**EXERCISE DETAILS**
Every entry, from first to last, must be written out exactly.

Segment Open

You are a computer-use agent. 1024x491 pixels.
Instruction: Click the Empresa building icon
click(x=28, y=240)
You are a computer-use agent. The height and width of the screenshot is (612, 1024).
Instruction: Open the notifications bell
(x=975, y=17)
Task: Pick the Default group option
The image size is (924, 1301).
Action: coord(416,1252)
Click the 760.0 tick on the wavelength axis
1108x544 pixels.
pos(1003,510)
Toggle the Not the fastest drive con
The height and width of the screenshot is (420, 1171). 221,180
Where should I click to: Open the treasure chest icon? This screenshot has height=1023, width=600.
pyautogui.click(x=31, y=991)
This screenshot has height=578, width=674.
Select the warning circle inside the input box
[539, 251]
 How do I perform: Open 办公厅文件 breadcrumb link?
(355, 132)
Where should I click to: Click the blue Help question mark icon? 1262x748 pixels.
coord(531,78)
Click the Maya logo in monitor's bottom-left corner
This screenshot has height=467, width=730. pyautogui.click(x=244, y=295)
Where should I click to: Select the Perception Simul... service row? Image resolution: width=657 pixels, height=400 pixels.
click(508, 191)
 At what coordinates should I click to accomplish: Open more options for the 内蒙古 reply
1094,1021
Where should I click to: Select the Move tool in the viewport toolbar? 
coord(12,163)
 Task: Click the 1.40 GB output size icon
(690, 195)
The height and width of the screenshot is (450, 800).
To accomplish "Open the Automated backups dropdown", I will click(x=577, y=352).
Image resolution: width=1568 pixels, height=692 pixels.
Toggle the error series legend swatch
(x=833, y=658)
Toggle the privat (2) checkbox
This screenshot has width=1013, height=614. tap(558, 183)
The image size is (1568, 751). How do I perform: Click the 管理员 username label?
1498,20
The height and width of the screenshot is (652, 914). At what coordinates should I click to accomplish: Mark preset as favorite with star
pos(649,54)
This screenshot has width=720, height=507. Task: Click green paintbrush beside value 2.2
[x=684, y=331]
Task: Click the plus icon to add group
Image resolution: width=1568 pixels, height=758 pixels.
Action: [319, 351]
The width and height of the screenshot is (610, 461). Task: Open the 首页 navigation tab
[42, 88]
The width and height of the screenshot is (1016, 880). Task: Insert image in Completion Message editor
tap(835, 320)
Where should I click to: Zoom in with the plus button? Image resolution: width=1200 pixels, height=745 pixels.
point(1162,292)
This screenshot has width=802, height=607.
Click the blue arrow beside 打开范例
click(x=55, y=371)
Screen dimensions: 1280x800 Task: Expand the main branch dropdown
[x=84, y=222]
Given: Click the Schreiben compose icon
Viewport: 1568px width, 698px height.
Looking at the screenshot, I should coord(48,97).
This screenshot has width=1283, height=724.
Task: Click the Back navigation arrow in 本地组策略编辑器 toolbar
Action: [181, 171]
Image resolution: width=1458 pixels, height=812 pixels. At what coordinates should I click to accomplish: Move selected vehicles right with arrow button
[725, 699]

Segment Closed

**COMPLETED EXERCISE**
You are a computer-use agent. 1024x491 pixels.
Instruction: Click the Empresa building icon
click(x=28, y=240)
You are a computer-use agent. The height and width of the screenshot is (612, 1024).
Instruction: Open the notifications bell
(x=975, y=17)
Task: Pick the Default group option
The image size is (924, 1301).
Action: coord(416,1252)
Click the 760.0 tick on the wavelength axis
1108x544 pixels.
pos(1003,510)
Toggle the Not the fastest drive con
The height and width of the screenshot is (420, 1171). 221,180
Where should I click to: Open the treasure chest icon? This screenshot has height=1023, width=600.
pyautogui.click(x=31, y=991)
This screenshot has height=578, width=674.
Select the warning circle inside the input box
[539, 251]
 How do I perform: Open 办公厅文件 breadcrumb link?
(355, 132)
Where should I click to: Click the blue Help question mark icon? 1262x748 pixels.
coord(531,78)
Click the Maya logo in monitor's bottom-left corner
This screenshot has height=467, width=730. pyautogui.click(x=244, y=295)
Where should I click to: Select the Perception Simul... service row? Image resolution: width=657 pixels, height=400 pixels.
click(508, 191)
 At what coordinates should I click to accomplish: Open more options for the 内蒙古 reply
1094,1021
Where should I click to: Select the Move tool in the viewport toolbar? 
coord(12,163)
 Task: Click the 1.40 GB output size icon
(690, 195)
The height and width of the screenshot is (450, 800).
To accomplish "Open the Automated backups dropdown", I will click(x=577, y=352).
Image resolution: width=1568 pixels, height=692 pixels.
Toggle the error series legend swatch
(x=833, y=658)
Toggle the privat (2) checkbox
This screenshot has width=1013, height=614. tap(558, 183)
The image size is (1568, 751). How do I perform: Click the 管理员 username label?
1498,20
The height and width of the screenshot is (652, 914). At what coordinates should I click to accomplish: Mark preset as favorite with star
pos(649,54)
This screenshot has width=720, height=507. Task: Click green paintbrush beside value 2.2
[x=684, y=331]
Task: Click the plus icon to add group
Image resolution: width=1568 pixels, height=758 pixels.
Action: [319, 351]
The width and height of the screenshot is (610, 461). Task: Open the 首页 navigation tab
[42, 88]
The width and height of the screenshot is (1016, 880). Task: Insert image in Completion Message editor
tap(835, 320)
Where should I click to: Zoom in with the plus button? Image resolution: width=1200 pixels, height=745 pixels.
point(1162,292)
This screenshot has width=802, height=607.
Click the blue arrow beside 打开范例
click(x=55, y=371)
Screen dimensions: 1280x800 Task: Expand the main branch dropdown
[x=84, y=222]
Given: Click the Schreiben compose icon
Viewport: 1568px width, 698px height.
Looking at the screenshot, I should coord(48,97).
This screenshot has width=1283, height=724.
Task: Click the Back navigation arrow in 本地组策略编辑器 toolbar
Action: [181, 171]
Image resolution: width=1458 pixels, height=812 pixels. At what coordinates should I click to accomplish: Move selected vehicles right with arrow button
[725, 699]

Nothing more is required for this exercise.